> _Exercise aim_
Pick up the piece on date manipulation in SAS after its last line and write what comes next.

> _Extract to read_
⟨
Monday, July 18, 2011

Date Manipulation in SAS

I need to produce a report that contains historical data of some sort based it's Tuesday snapshots in the year 2009 and 2010.  Then I found this Intnx function to help.  For example:

To get a list of Tuesdays starting Jan 6, 2010 into a dataset called tuesdays:
%let start_date='06jan2009'd;
data tuesdays ;
do i = 0 to 103;
    Tuesday=put(Intnx( 'Day' , &start_date ., i*7 ),date9.);
    output;
end;
drop i;
run ;
proc print data=tuesdays; run;
To load all Tuesday's SAS data files:
%let start_date='06jan2009'd;
%macro load_tuesday_sas_dataset;
    %global tuedate;
    %do i=0 %to 103;
        data _null_;
            call symput("tuedate",left(put(Intnx('Day',&start_date., &i. * 7),date9.)));
        run;
        %put &tuedate;
        data dataset_&tuedate.;
            set filelib.sasfile_&tuedate.;
        run;
    %end;
%mend load_tuesday_sas_dataset;
%load_tuesday_sas_dataset;
Enjoy learning SAS, a little bit at a time every day.
⟩
> _Data under study_
⟨
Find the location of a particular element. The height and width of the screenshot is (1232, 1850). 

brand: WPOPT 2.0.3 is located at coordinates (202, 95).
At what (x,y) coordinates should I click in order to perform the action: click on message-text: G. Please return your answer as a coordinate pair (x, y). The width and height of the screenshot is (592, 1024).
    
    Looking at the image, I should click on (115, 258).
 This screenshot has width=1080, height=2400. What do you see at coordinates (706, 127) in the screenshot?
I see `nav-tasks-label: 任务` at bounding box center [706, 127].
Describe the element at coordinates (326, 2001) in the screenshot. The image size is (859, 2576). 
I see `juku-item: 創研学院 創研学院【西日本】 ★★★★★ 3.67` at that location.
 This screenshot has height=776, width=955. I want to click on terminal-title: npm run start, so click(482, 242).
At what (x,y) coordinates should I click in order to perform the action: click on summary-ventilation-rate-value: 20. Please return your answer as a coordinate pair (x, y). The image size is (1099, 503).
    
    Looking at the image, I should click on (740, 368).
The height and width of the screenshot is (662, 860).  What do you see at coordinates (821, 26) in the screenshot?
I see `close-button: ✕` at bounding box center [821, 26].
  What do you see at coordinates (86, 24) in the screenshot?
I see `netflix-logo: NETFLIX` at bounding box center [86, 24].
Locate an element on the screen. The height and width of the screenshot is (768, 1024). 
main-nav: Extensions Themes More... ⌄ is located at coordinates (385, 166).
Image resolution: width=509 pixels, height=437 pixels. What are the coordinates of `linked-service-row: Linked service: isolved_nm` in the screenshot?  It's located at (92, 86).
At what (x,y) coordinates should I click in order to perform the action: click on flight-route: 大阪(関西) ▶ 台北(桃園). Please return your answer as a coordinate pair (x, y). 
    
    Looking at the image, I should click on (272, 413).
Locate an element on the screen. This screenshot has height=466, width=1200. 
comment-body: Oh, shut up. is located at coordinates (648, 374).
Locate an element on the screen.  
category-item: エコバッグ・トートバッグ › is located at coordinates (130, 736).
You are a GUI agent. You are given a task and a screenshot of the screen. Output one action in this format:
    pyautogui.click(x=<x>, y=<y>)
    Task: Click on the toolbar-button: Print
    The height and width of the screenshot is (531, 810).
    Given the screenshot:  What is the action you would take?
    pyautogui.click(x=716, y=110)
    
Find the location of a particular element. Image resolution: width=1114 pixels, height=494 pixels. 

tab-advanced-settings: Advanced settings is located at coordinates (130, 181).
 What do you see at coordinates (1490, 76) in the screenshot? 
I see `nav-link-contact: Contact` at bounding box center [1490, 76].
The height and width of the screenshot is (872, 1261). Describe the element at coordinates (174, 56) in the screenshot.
⟩
> _Response_
Friday, July 8, 2011

Reading Excel and Access files on SAS 64-bit

Finally got my machine rebuilt to Windows 7 64-bit, and had SAS 9.2.3 64-bit loaded.  Then I started to have problems running some SAS code to read Excel and Access files.  Error message is:
ERROR: Error trying to establish connection: Unable to create Data Source.: Class not
       registered
ERROR: Error in the LIBNAME statement.
The original SAS code for reading Excel and Access files are as follows:
libname xlsfile oledb init_string="Provider=Microsoft.ACE.OLEDB.12.0; Data source=c:\temp\ExcelFile.xlsx; extended Properties=Excel 12.0";

libname accfile oledb init_string="Provider=Microsoft.ACE.OLEDB.12.0; Data Source=c:\temp\AccessFile.accdb; Persist Security Info=True";
Working with SAS technical support, I found that our tech guy installed Office 32-bit on my machine.  SAS 64-bit could not use the 32-bit Office drivers.  But what I understand from technical support was even if I had Office 64-bit installed, I still would encounter some issues because 64-bit is officially supported in SAS version 9.3.  They mentioned something called PC Server that could help me.  I read up about it online, and eventually found a solution.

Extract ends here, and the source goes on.